Collected data entries:
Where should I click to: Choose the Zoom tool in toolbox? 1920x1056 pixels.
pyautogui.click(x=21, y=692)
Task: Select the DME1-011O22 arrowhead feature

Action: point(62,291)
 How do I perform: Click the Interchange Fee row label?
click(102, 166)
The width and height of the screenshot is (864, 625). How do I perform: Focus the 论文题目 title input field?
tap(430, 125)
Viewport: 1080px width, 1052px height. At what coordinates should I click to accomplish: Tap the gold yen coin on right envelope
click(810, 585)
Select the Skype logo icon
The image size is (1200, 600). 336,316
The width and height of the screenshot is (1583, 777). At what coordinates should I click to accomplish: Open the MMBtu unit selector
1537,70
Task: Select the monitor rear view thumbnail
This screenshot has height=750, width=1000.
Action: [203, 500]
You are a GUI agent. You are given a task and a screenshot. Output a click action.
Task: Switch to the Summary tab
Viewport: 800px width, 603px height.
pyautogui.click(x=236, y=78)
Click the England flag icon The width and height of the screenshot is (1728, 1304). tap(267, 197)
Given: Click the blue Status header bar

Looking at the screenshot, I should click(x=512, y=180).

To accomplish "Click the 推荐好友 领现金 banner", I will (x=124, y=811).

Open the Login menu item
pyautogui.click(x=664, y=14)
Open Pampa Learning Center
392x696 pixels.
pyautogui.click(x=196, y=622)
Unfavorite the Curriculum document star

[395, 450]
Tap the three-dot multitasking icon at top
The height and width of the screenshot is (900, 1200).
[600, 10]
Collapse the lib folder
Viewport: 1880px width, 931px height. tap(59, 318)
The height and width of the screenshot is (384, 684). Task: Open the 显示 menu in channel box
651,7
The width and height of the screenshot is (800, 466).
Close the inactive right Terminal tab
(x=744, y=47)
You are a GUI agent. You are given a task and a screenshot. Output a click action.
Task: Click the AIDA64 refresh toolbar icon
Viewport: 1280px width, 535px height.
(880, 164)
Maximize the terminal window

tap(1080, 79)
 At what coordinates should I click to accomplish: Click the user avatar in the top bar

REQUIREMENT
Retype, without changes, the lines from the line holding "The height and width of the screenshot is (384, 684)." to the end of the data, both ends included.

EXERCISE SOLUTION
The height and width of the screenshot is (384, 684). Task: Open the 显示 menu in channel box
651,7
The width and height of the screenshot is (800, 466).
Close the inactive right Terminal tab
(x=744, y=47)
You are a GUI agent. You are given a task and a screenshot. Output a click action.
Task: Click the AIDA64 refresh toolbar icon
Viewport: 1280px width, 535px height.
(880, 164)
Maximize the terminal window

tap(1080, 79)
 At what coordinates should I click to accomplish: Click the user avatar in the top bar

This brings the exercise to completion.